Incarcerated in Texas, far from family and friends, Vickie had a lot of time to reflect and to think about what she really wanted for herself and her life. “I decided to use that time to heal myself,” she says. “I had learned that association brings assimilation, and so I read extensively and wrote in my journal.” Reading works by Donald Goines, who was also an ex-convict, inspired her.
Vickie began writing her own stories. She would go to the prison’s law library and hang a sign saying, “Research in Progress,” on the window to discourage others. There, she would move into the life of her fictional character, Pamela Xavier. She says that she often cried as she wrote, and eventually completed the first drafts of Let That Be the Reason and Imagine This while still imprisoned. She tried out these stories on her fellow inmates and received high marks for them.
In addition, Vickie wrote a powerful letter to God with a list of her goals and desires. In a way, it was a challenge to God. She was essentially saying, “Since you’re God, you can do this!”
“It’s been a blessed experience,” Vickie says emphatically. “God showed me that He is a restorer. He restored me. We often don’t have much faith in restoration and we need to have more.”
Vickie’s list of goals and desires has been met. She has a lovely home, the car she hoped for, clothes, a computer, financial stability and an emotionally fulfilling job. She has blessed her mother; and, she has done good things for her friends and family, just as she desired.

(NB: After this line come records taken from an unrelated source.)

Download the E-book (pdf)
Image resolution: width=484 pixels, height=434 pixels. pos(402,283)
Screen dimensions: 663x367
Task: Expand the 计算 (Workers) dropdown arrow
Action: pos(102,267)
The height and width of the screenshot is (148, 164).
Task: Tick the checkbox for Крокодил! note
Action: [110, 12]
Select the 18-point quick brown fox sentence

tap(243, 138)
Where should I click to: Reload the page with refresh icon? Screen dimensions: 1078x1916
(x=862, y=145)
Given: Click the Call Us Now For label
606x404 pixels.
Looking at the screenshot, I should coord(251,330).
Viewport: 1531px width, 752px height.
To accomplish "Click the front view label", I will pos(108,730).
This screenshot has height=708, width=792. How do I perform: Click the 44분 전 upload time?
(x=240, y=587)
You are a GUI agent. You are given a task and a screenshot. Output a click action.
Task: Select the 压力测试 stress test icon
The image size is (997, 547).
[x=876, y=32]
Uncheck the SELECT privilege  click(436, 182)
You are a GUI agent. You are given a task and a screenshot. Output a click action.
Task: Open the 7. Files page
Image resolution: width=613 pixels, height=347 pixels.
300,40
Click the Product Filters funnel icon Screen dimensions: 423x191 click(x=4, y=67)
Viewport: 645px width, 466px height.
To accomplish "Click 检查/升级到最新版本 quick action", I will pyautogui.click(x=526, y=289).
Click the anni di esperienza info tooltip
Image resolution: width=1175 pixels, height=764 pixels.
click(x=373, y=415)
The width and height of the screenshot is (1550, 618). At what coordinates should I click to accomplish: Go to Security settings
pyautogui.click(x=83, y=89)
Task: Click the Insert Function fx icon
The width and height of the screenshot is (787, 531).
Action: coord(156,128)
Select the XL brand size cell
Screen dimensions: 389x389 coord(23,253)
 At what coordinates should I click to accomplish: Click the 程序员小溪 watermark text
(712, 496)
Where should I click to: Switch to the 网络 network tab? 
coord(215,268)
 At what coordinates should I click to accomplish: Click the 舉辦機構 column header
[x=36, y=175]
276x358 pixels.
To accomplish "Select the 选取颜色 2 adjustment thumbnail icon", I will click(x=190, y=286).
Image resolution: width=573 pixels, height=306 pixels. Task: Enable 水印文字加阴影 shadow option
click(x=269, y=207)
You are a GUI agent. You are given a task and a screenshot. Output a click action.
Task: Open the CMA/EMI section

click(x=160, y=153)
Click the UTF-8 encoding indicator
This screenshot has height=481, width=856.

These more tangible goals were fulfilled by persevering through twenty-six rejection letters she received from mainstream publishers whom she approached to publish her manuscripts. She redirected her entrepreneurial abilities and charismatic people skills that had made her a good criminal, and self-published her first novel, Let That Be the Reason. She proved herself a creative marketer, traveling on her own to many cities and selling copies of her novel out of beauty shops and through friends. Vickie’s first printing of 1600 copies sold out in three weeks, thereby negating the concern that her hip-hop audience simply weren’t readers, and wouldn’t buy books. They were and they did!
A small New York City publishing house bought her book in 2002 and gave Vickie a $50,000 advance.